Instructions for the task ▸ Rewrite the listing between the lines holding "The image size is (800, 769)." and "Screen dimensions: 1024x692 coord(417,49)", inclusive, changing "logo" to "emblem" and keeping everything else the same. Omit the pictures.

(Text and item location entries)
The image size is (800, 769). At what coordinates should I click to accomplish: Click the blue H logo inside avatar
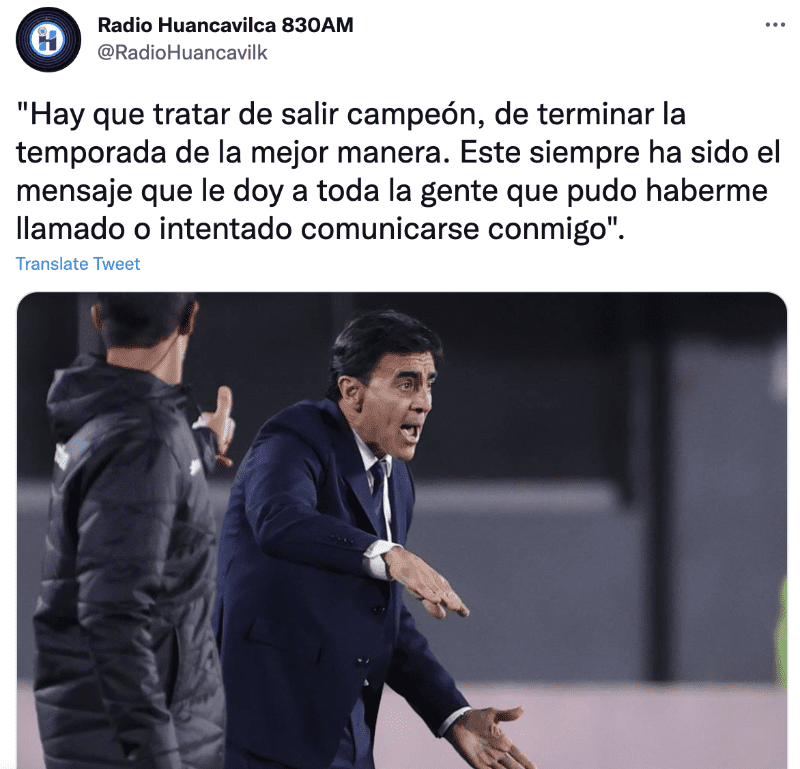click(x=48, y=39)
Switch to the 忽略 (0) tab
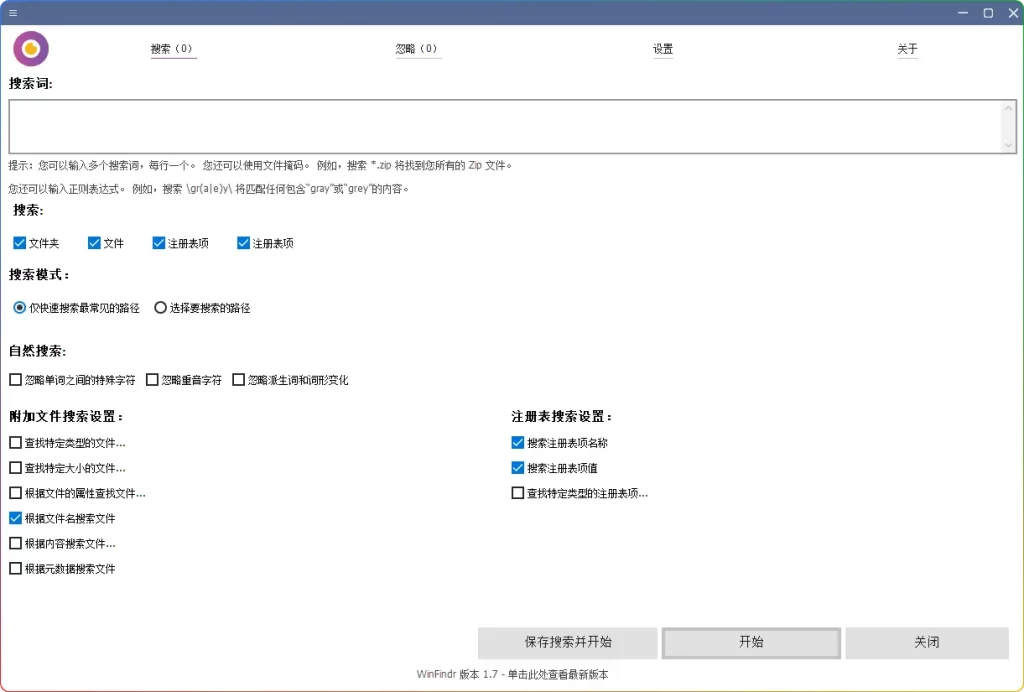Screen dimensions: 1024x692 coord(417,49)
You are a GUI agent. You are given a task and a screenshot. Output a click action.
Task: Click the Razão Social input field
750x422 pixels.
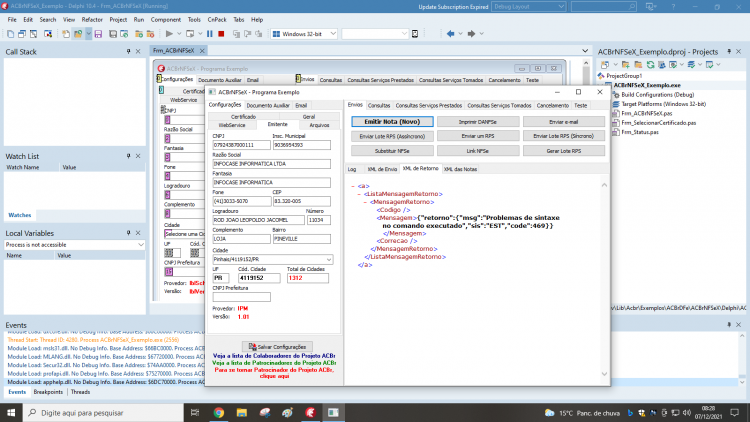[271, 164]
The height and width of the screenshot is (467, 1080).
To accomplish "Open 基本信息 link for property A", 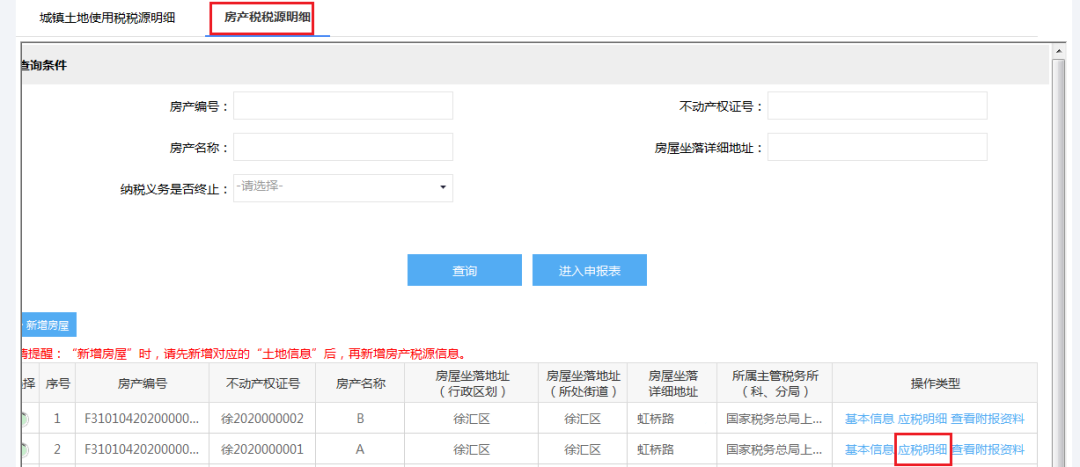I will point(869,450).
==
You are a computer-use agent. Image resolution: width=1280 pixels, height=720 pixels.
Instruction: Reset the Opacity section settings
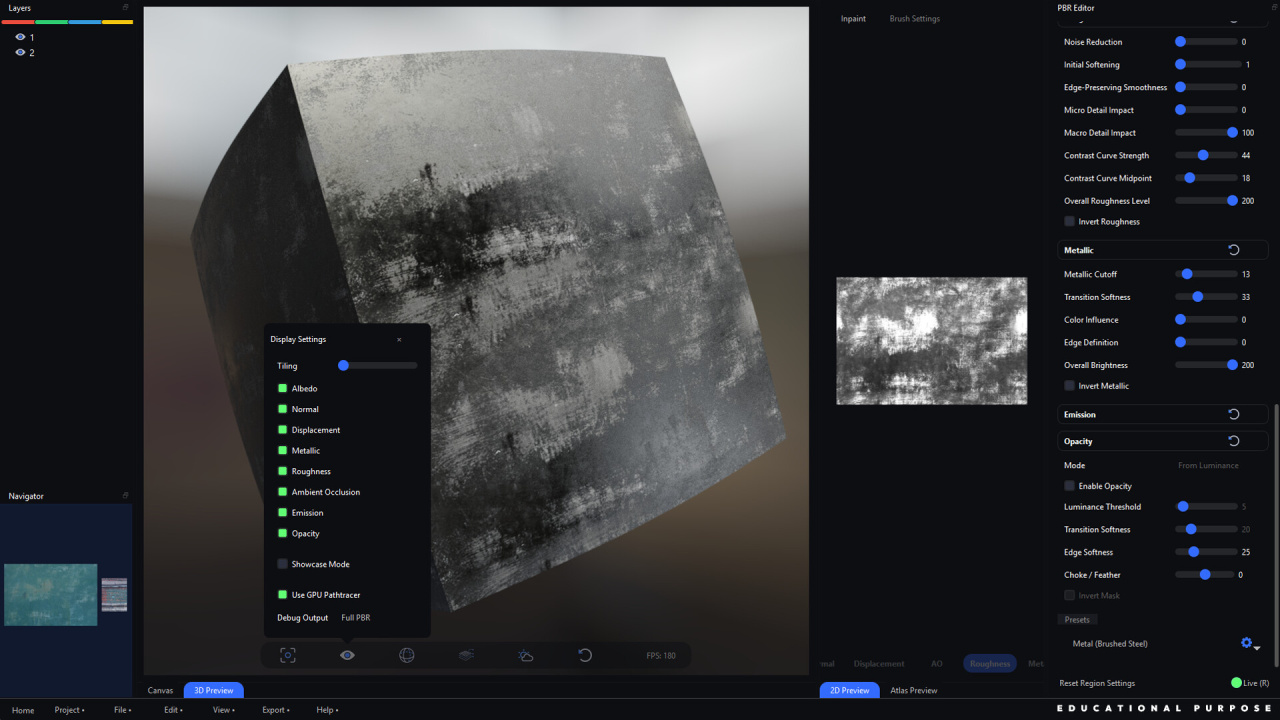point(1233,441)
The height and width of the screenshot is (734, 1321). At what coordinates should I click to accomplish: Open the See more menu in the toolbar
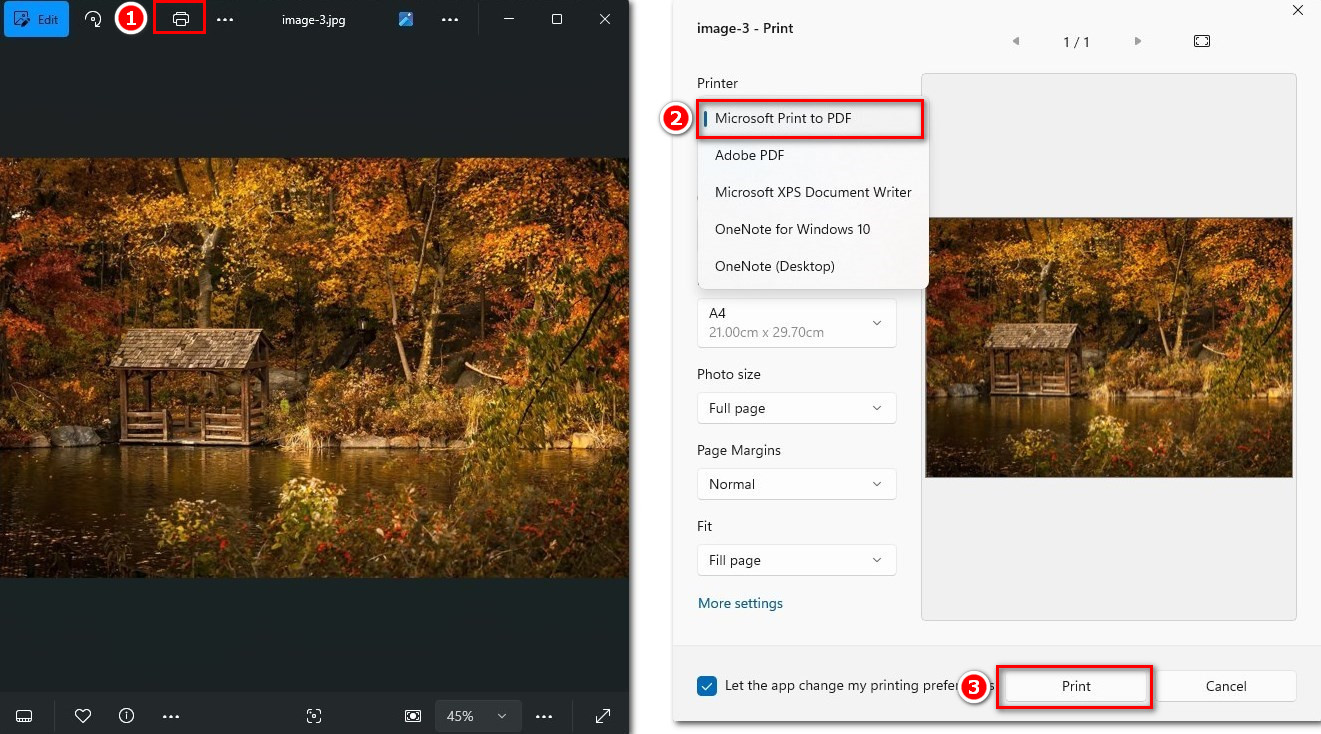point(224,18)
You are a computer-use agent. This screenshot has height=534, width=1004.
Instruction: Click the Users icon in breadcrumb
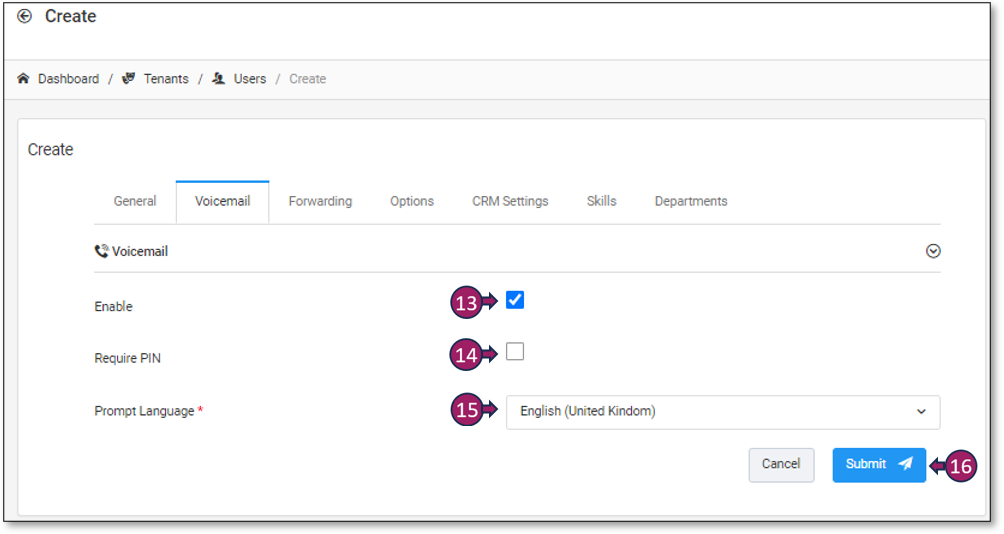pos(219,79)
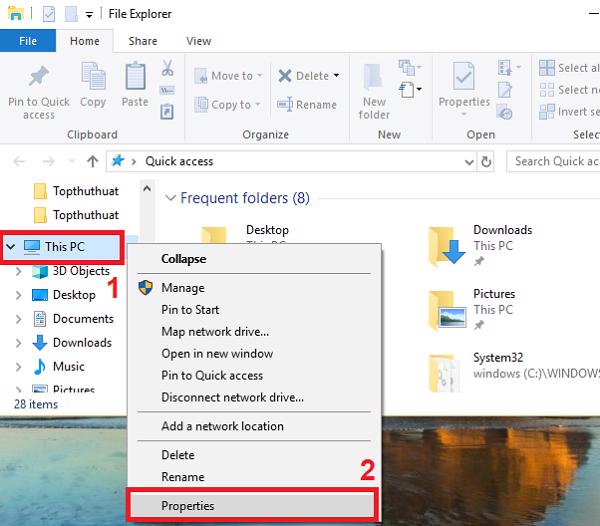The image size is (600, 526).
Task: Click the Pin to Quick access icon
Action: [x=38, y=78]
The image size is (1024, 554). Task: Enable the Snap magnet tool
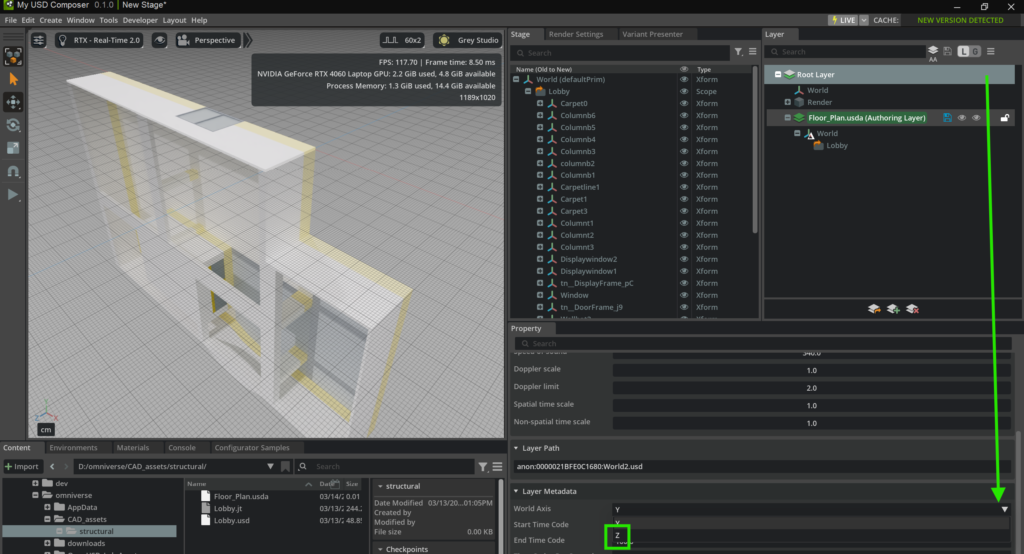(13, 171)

Finished task ▸
The image size is (800, 769). At what coordinates should I click to accomplish: Click the blue H emblem inside avatar
click(x=48, y=39)
Switch to the 忽略 (0) tab
Screen dimensions: 1024x692 coord(417,49)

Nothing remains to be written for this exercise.